■ EXERCISE REQUIREMENTS ■
Please transcribe each of the records exactly as given.

====== DATA FOR PROCESSING ======

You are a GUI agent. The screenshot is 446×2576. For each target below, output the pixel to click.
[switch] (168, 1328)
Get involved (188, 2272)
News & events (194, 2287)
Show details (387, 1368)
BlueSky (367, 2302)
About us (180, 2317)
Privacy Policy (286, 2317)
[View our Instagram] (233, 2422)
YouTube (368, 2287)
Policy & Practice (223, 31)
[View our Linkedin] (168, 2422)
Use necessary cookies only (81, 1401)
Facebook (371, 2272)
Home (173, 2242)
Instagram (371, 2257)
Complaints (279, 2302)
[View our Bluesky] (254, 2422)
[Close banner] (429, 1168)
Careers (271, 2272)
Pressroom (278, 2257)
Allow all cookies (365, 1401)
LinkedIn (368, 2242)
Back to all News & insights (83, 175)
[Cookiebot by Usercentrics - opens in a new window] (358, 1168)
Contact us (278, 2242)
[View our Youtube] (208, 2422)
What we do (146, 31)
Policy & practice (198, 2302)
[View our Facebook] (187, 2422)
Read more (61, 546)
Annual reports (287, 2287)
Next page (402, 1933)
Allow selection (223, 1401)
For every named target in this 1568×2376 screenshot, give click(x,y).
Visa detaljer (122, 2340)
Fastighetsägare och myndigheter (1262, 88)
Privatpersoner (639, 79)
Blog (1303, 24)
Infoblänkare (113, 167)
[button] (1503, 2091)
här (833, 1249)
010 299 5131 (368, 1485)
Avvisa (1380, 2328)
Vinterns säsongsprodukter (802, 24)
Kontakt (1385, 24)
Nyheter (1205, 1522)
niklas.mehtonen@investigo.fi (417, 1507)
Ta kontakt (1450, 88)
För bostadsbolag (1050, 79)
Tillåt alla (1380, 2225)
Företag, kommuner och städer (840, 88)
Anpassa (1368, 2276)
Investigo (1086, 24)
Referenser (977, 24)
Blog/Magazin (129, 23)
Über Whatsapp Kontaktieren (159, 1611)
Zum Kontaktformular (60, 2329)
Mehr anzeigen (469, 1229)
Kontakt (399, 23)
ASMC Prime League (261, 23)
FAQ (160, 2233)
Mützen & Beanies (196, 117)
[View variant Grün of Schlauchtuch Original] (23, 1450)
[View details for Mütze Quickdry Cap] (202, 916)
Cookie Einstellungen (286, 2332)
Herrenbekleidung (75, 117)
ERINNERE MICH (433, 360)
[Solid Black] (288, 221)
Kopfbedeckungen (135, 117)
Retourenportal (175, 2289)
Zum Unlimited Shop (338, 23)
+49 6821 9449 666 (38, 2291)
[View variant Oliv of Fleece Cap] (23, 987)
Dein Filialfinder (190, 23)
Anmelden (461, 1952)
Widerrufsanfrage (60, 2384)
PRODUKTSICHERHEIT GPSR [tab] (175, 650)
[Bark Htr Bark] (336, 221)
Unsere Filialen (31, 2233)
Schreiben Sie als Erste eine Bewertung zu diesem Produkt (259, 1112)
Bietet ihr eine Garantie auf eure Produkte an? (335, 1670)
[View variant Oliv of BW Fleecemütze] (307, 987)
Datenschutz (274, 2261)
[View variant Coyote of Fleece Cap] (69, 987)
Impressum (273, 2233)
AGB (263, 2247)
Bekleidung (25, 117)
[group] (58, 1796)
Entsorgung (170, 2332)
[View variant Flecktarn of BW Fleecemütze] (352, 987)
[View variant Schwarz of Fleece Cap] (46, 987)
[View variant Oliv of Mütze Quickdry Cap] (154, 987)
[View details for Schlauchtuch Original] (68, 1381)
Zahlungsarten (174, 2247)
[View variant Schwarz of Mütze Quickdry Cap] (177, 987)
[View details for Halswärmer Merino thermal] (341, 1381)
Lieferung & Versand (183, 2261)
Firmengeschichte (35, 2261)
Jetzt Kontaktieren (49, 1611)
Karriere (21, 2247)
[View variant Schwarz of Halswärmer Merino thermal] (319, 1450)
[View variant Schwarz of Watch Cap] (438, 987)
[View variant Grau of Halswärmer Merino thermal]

======

■ REPLY ■
You are a GUI agent. The screenshot is 446×2576. For each target below, output the pixel to click.
[switch] (168, 1328)
Get involved (188, 2272)
News & events (194, 2287)
Show details (387, 1368)
BlueSky (367, 2302)
About us (180, 2317)
Privacy Policy (286, 2317)
[View our Instagram] (233, 2422)
YouTube (368, 2287)
Policy & Practice (223, 31)
[View our Linkedin] (168, 2422)
Use necessary cookies only (81, 1401)
Facebook (371, 2272)
Home (173, 2242)
Instagram (371, 2257)
Complaints (279, 2302)
[View our Bluesky] (254, 2422)
[Close banner] (429, 1168)
Careers (271, 2272)
Pressroom (278, 2257)
Allow all cookies (365, 1401)
LinkedIn (368, 2242)
Back to all News & insights (83, 175)
[Cookiebot by Usercentrics - opens in a new window] (358, 1168)
Contact us (278, 2242)
[View our Youtube] (208, 2422)
What we do (146, 31)
Policy & practice (198, 2302)
[View our Facebook] (187, 2422)
Read more (61, 546)
Annual reports (287, 2287)
Next page (402, 1933)
Allow selection (223, 1401)
For every named target in this 1568×2376 screenshot, give click(x,y).
Visa detaljer (122, 2340)
Fastighetsägare och myndigheter (1262, 88)
Privatpersoner (639, 79)
Blog (1303, 24)
Infoblänkare (113, 167)
[button] (1503, 2091)
här (833, 1249)
010 299 5131 (368, 1485)
Avvisa (1380, 2328)
Vinterns säsongsprodukter (802, 24)
Kontakt (1385, 24)
Nyheter (1205, 1522)
niklas.mehtonen@investigo.fi (417, 1507)
Ta kontakt (1450, 88)
För bostadsbolag (1050, 79)
Tillåt alla (1380, 2225)
Företag, kommuner och städer (840, 88)
Anpassa (1368, 2276)
Investigo (1086, 24)
Referenser (977, 24)
Blog/Magazin (129, 23)
Über Whatsapp Kontaktieren (159, 1611)
Zum Kontaktformular (60, 2329)
Mehr anzeigen (469, 1229)
Kontakt (399, 23)
ASMC Prime League (261, 23)
FAQ (160, 2233)
Mützen & Beanies (196, 117)
[View variant Grün of Schlauchtuch Original] (23, 1450)
[View details for Mütze Quickdry Cap] (202, 916)
Cookie Einstellungen (286, 2332)
Herrenbekleidung (75, 117)
ERINNERE MICH (433, 360)
[Solid Black] (288, 221)
Kopfbedeckungen (135, 117)
Retourenportal (175, 2289)
Zum Unlimited Shop (338, 23)
+49 6821 9449 666 (38, 2291)
[View variant Oliv of Fleece Cap] (23, 987)
Dein Filialfinder (190, 23)
Anmelden (461, 1952)
Widerrufsanfrage (60, 2384)
PRODUKTSICHERHEIT GPSR [tab] (175, 650)
[Bark Htr Bark] (336, 221)
Unsere Filialen (31, 2233)
Schreiben Sie als Erste eine Bewertung zu diesem Produkt (259, 1112)
Bietet ihr eine Garantie auf eure Produkte an? (335, 1670)
[View variant Oliv of BW Fleecemütze] (307, 987)
Datenschutz (274, 2261)
[View variant Coyote of Fleece Cap] (69, 987)
Impressum (273, 2233)
AGB (263, 2247)
Bekleidung (25, 117)
[group] (58, 1796)
Entsorgung (170, 2332)
[View variant Flecktarn of BW Fleecemütze] (352, 987)
[View variant Schwarz of Fleece Cap] (46, 987)
[View variant Oliv of Mütze Quickdry Cap] (154, 987)
[View details for Schlauchtuch Original] (68, 1381)
Zahlungsarten (174, 2247)
[View variant Schwarz of Mütze Quickdry Cap] (177, 987)
[View details for Halswärmer Merino thermal] (341, 1381)
Lieferung & Versand (183, 2261)
Firmengeschichte (35, 2261)
Jetzt Kontaktieren (49, 1611)
Karriere (21, 2247)
[View variant Schwarz of Halswärmer Merino thermal] (319, 1450)
[View variant Schwarz of Watch Cap] (438, 987)
[View variant Grau of Halswärmer Merino thermal]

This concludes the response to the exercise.